• Provided passage:
════════════════════
Note: the following analysis and its write-up are property of The Madison Group and cannot be copied and/or distributed in anyway without prior permission from The Madison Group. This analysis in no way suggests that any or all plastic failures occur in the manner described. Each plastic failure is unique and should be treated as such.

HDPE

Polyethylene without additives is a grade that can easily degrade when exposed to the environment. UV light generated by the sun can quickly affect the molecular structure of the part as the light penetrates into the material and starts breaking the molecular chains. As the molecular chains break the part weakens to the point where the material can turn into dust. A typical additive used to protect outdoor applications is carbon black. In most applications, carbon black in concentrations of 3% or more are known to protect HDPE from the sun.
════════════════════
• What you will do:
**1)** Copy the HDPE passage, everything from "Polyethylene without additives" down to "from the sun.", and swap in "polymer chains" wherever "molecular chains" appears.
**2)** Please continue the passage on HDPE and sunlight from the point where it stops.

• Listed records:
════════════════════
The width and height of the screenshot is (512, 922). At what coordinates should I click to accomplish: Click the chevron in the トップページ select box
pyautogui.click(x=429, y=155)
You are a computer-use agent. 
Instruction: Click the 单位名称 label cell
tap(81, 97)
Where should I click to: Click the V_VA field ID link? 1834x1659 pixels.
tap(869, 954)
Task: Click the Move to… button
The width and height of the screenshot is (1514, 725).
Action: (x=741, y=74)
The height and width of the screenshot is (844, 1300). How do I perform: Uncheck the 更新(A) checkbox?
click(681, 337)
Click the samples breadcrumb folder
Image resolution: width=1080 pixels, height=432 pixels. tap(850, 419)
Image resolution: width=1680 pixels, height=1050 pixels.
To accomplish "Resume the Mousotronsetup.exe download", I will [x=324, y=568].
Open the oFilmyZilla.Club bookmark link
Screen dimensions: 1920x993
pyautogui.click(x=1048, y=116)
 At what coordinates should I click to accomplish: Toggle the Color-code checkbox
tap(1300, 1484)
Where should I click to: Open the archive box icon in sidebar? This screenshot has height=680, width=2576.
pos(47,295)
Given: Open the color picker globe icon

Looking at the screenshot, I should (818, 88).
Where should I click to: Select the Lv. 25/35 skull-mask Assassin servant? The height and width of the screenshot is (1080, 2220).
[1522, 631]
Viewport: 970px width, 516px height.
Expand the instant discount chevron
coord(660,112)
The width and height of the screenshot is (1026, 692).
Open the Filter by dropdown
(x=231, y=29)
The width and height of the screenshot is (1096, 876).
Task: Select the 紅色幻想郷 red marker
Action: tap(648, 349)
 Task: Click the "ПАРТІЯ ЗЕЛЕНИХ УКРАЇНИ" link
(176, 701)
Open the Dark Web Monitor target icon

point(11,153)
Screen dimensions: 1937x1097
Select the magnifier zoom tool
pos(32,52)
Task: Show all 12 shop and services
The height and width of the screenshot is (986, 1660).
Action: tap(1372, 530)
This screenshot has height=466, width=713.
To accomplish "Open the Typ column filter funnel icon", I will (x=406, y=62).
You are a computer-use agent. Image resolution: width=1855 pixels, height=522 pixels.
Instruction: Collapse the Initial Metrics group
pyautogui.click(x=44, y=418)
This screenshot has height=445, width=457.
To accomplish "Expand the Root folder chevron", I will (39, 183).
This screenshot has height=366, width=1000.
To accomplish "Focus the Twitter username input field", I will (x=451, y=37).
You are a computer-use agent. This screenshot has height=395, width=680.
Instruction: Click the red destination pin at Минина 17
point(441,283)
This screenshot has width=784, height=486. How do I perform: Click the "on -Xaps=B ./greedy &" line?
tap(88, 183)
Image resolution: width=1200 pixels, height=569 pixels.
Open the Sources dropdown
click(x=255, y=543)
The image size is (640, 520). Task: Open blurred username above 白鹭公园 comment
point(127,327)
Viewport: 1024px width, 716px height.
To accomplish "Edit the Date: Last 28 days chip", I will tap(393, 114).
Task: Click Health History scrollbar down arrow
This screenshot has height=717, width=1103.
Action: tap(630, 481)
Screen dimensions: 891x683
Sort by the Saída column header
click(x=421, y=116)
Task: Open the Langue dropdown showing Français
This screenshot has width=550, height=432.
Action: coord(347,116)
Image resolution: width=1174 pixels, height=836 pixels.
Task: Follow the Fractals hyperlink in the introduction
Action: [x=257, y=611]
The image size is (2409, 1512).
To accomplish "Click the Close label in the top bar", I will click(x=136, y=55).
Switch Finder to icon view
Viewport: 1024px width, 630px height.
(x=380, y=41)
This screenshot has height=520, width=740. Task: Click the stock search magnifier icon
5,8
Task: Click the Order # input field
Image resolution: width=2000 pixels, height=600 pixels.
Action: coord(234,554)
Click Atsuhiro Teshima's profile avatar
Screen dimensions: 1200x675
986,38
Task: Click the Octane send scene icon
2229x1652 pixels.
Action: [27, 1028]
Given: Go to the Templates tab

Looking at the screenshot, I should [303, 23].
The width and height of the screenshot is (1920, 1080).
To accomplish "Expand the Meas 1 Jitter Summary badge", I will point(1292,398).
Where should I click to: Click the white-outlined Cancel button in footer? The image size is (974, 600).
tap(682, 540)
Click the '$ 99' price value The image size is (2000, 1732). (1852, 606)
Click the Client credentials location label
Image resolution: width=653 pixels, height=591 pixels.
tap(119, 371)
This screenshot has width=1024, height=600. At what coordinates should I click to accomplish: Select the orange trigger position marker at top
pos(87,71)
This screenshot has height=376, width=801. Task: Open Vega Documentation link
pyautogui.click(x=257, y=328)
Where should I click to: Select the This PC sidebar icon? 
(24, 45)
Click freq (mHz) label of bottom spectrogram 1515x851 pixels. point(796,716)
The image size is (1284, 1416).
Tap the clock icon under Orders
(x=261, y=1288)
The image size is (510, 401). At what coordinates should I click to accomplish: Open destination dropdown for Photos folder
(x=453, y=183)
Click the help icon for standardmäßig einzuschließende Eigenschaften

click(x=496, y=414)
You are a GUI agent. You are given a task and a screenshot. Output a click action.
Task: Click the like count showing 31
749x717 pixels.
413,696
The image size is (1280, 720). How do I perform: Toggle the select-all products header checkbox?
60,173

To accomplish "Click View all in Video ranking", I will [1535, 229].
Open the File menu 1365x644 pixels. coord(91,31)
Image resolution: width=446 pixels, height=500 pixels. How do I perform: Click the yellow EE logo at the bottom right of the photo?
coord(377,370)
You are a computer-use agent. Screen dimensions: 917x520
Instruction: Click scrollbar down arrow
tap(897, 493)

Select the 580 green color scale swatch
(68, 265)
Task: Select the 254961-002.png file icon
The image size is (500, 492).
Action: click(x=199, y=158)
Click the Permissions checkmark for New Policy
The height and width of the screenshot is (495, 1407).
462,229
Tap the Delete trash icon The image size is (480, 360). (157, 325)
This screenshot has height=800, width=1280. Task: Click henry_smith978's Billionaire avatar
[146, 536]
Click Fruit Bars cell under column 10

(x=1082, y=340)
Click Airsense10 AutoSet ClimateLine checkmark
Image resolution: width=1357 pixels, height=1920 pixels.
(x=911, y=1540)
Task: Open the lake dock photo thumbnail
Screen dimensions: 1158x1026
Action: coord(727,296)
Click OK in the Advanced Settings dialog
════════════════════
• Results for the exercise:
**1)**
Polyethylene without additives is a grade that can easily degrade when exposed to the environment. UV light generated by the sun can quickly affect the molecular structure of the part as the light penetrates into the material and starts breaking the polymer chains. As the polymer chains break the part weakens to the point where the material can turn into dust. A typical additive used to protect outdoor applications is carbon black. In most applications, carbon black in concentrations of 3% or more are known to protect HDPE from the sun.

**2)**
An analytical test that can be used to detect degradation is the FTIR (Fourier Transform Infrared Spectroscopy). FTIR spectroscopy was performed at the surface and core of the HDPE sample. The FTIR shows the typical spectral results expected for polyethylene. However, the spectral shows two additional absorption bands (one between 1750 cm-1 and 1700 cm-1, and another between 1300 cm-1 and 1100 cm-1) that indicate the formation of carbonyls and byproducts associated with oxidation. The FTIR performed at the surface of the part shows stronger absorption bands compared to the FTIR at the core. Therefore, the level of oxidation at the surface is much higher than the oxidation at the core of the part. The large difference between oxidation at the surface and core is typical of degradation caused by ultraviolet light, as opposed to thermal degradation, which tends to degrade a material uniformly through the thickness.

HDPE MFR Test

Further, a melt flow rate (MFR) test was performed to get a qualitative idea of the molecular weight of the part. The melt flow rate for the failed part was higher than 150 grams/10 minutes. The material specified for this application was an HDPE with MFR of 15. This large difference between specified and tested MFR is due to the molecules breaking because of material degradation. As the molecules break, the molecular weight drops dramatically, thus the melt flow rate increases. The MFR test was further evidence of material degradation, confirmed to be consequence of UV light by the FTIR.

Corrective Action

The corrective action recommended for this application was to improve the UV stabilization package.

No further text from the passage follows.